Alphabet y Tesla ponen a prueba la paciencia de Wall Street con su gasto récord en IA

Los resultados trimestrales de Alphabet y Tesla destapan una realidad incómoda: el gasto masivo en inteligencia artificial está devorando el flujo de caja, y los inversores ya no aplauden sin ver retornos claros.
La temporada de resultados tecnológicos arrancó con un mensaje contundente: la fiesta del gasto en inteligencia artificial empieza a pasar factura. Alphabet, la matriz de Google, y Tesla presentaron cifras de ingresos que superaron las expectativas, pero sus acciones cayeron en el mercado fuera de hora. ¿El motivo? Un flujo de caja libre negativo y previsiones de inversión aún mayores para sostener sus ambiciones en IA.
Alphabet elevó su previsión de gasto de capital para este año hasta un rango de 195.000 a 205.000 millones de dólares, por encima de los 180.000 a 190.000 millones anteriores, y advirtió de que en 2027 la cifra será aún mayor. A pesar de que los ingresos de Google Cloud se dispararon un 82% interanual y los márgenes del negocio mejoraron, el mercado castigó la voracidad inversora. Tesla, por su parte, mantuvo su plan de desembolsar más de 25.000 millones en 2026, un 200% más que el año anterior, y su flujo de caja libre trimestral entró en números rojos con un déficit de 1.100 millones de dólares.
El contexto no ayuda. La irrupción de modelos de IA de código abierto más baratos, principalmente desde China, y la creciente cautela de las empresas a la hora de gastar en servicios de IA han encendido las alarmas sobre la rentabilidad futura de estas inversiones colosales. Los analistas de Mizuho calificaron el aumento de gasto de Alphabet como "ampliamente anticipado" y se mostraron sorprendidos por la reacción negativa del mercado, confiando en una pronta recuperación de las acciones.
Elon Musk defendió la estrategia de Tesla con su estilo habitual: "Deberíamos gastar en inversiones tan rápido como podamos, sin que sea demasiado derrochador". La compañía está reconfigurando sus fábricas para producir el Cybercab autónomo y los robots humanoides Optimus, además de preparar una enorme planta de chips en Texas. Musk reconoce que es un año de gasto masivo, pero insiste en que todas las áreas en las que invierten generarán retornos increíbles.
La reacción del mercado a estos dos gigantes es una señal de advertencia para el resto de megacapitalizaciones tecnológicas que presentan resultados la próxima semana, como Meta, Microsoft, Amazon y Apple. Con el Nasdaq ya un 5% por debajo de su récord de junio, la paciencia de Wall Street se agota: ya no basta con prometer un futuro dominado por la IA, ahora exigen ver el dinero.
El análisis de Salseo
- El castigo a Alphabet y Tesla refleja un cambio de humor en el mercado: los inversores ya no premian el gasto en IA por sí mismo, sino que exigen pruebas de que ese dinero se traduce en beneficios concretos y sostenibles. La caída de las acciones pese a los buenos ingresos es una señal de que la narrativa del 'crecimiento a cualquier precio' se está agotando.
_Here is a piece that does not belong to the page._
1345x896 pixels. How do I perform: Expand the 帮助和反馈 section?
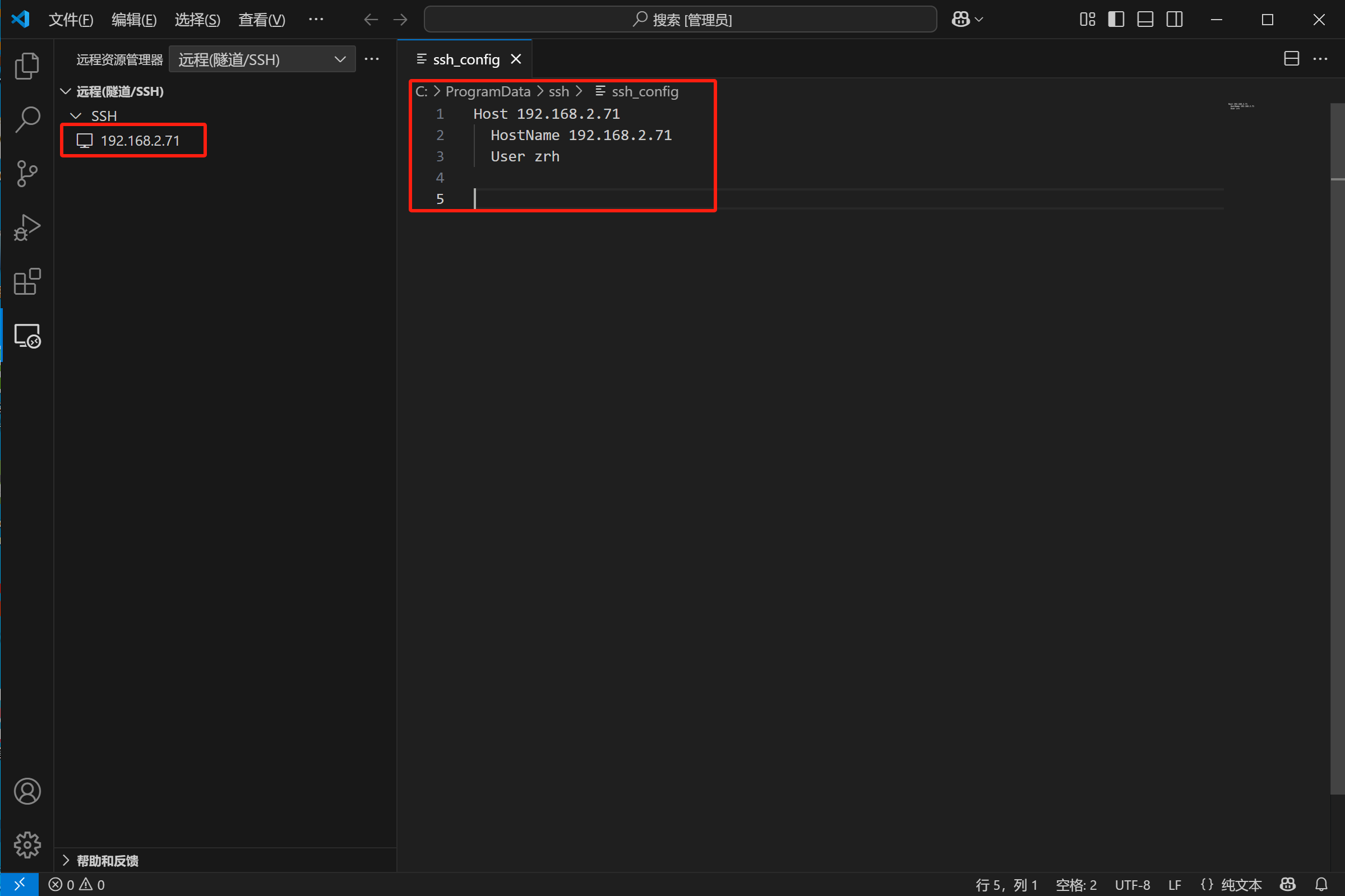[x=108, y=861]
- La competencia de modelos de IA más baratos y eficientes, especialmente desde China, está presionando a los grandes actores a justificar sus inversiones multimillonarias. Si las empresas pueden obtener resultados similares con menos gasto, el riesgo de sobrecapacidad y de retornos decepcionantes aumenta considerablemente.
- El caso de Tesla es particularmente delicado: su flujo de caja libre negativo y la apuesta por proyectos aún no rentables como el Cybercab y Optimus generan dudas sobre la viabilidad a corto plazo. La confianza de Musk en que 'todo dará retornos increíbles' choca con la realidad de un mercado que quiere ver resultados tangibles, no solo promesas.
- La próxima semana será clave: los resultados de Meta, Microsoft, Amazon y Apple servirán para confirmar si la presión sobre el gasto en IA es un problema generalizado o específico de Alphabet y Tesla. Si el mercado castiga también a estas compañías, podría desencadenarse una corrección más amplia en el sector tecnológico.